(Saved entries)
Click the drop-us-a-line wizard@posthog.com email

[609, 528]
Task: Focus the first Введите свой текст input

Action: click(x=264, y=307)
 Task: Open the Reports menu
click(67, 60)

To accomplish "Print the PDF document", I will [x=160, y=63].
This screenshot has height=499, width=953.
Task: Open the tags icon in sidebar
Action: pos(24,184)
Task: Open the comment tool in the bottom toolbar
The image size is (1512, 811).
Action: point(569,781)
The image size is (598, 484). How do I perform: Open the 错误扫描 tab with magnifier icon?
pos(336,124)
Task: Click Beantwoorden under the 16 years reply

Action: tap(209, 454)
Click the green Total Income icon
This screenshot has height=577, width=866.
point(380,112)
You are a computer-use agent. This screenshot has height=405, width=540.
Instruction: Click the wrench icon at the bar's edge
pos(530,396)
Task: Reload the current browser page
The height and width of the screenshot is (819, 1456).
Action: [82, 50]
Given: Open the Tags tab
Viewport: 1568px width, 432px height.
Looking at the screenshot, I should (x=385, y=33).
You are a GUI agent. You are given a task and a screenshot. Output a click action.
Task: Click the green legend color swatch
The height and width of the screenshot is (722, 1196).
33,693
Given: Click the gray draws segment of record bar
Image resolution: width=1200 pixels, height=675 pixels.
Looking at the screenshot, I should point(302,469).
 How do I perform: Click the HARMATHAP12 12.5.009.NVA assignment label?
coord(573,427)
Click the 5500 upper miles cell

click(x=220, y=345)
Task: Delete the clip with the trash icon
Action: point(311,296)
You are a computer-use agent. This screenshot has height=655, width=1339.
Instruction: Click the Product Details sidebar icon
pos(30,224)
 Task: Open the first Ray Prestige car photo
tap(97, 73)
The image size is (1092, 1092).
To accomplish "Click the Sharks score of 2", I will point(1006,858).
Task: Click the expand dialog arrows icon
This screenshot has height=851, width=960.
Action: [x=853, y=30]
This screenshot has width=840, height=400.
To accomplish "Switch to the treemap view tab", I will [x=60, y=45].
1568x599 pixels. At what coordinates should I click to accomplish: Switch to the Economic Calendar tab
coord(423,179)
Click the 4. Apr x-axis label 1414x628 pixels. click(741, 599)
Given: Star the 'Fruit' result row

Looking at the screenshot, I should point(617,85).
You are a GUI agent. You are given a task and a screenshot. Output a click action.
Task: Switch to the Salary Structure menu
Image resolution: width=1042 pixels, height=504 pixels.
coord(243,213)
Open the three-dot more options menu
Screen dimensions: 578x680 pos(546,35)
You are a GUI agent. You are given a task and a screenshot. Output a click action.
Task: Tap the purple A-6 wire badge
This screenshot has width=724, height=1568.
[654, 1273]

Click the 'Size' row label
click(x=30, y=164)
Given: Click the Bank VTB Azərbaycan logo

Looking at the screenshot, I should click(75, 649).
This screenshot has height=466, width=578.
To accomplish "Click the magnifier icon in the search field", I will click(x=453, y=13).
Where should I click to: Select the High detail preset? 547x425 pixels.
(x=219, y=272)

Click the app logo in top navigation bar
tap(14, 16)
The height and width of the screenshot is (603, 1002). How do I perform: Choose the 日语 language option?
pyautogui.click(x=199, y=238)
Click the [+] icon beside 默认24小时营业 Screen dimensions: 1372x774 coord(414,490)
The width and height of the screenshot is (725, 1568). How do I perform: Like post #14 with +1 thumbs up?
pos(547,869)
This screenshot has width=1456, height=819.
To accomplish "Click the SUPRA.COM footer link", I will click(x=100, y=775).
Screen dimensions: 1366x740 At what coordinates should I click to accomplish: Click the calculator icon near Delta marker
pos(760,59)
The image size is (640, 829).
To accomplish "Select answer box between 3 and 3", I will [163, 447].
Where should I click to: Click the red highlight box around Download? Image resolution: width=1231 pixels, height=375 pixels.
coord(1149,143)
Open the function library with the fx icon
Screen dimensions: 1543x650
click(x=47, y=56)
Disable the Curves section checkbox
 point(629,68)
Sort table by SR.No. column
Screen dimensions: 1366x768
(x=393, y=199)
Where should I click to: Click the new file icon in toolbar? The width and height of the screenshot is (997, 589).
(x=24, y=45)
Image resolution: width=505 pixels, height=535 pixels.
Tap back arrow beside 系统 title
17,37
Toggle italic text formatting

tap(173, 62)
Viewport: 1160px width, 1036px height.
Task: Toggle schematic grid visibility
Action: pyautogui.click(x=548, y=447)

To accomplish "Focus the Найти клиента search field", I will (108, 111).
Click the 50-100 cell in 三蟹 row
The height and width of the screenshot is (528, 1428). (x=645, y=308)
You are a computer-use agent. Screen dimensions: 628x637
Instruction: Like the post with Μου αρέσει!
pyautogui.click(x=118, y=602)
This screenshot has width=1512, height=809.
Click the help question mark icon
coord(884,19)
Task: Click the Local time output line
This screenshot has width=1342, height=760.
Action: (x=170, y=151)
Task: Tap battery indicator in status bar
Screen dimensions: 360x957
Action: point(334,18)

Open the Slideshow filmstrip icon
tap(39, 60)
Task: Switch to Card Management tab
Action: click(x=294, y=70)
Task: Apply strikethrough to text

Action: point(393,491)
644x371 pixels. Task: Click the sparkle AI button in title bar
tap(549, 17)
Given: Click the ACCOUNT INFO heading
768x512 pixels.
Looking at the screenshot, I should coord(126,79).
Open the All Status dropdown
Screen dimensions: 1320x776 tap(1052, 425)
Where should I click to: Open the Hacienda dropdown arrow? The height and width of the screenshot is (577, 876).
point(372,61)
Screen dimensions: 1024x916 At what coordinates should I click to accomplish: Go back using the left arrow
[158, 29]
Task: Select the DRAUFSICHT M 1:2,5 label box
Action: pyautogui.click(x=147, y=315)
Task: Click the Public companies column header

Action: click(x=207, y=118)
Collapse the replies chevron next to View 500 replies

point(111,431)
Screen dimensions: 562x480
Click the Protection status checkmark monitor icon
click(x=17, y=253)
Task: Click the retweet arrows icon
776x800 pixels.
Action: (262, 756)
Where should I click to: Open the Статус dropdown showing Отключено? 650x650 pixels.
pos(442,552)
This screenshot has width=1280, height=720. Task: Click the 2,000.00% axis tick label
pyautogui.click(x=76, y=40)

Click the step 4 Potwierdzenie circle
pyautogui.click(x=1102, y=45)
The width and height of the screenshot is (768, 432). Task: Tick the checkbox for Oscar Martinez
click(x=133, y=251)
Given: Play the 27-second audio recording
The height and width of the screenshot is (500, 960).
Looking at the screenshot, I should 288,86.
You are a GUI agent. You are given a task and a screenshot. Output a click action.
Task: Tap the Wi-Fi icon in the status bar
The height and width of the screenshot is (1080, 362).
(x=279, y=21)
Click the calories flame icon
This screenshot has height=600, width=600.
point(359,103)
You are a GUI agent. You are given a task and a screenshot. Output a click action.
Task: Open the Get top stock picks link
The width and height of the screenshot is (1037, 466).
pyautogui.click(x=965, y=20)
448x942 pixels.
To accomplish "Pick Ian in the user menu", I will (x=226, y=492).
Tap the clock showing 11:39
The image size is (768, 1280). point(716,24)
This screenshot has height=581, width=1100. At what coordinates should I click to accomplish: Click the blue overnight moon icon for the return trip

__Directions__
Among the records above, which lines hold the word "field"? Copy each one.

__Final answer__
To accomplish "Click the magnifier icon in the search field", I will click(x=453, y=13).
To accomplish "Focus the Найти клиента search field", I will (108, 111).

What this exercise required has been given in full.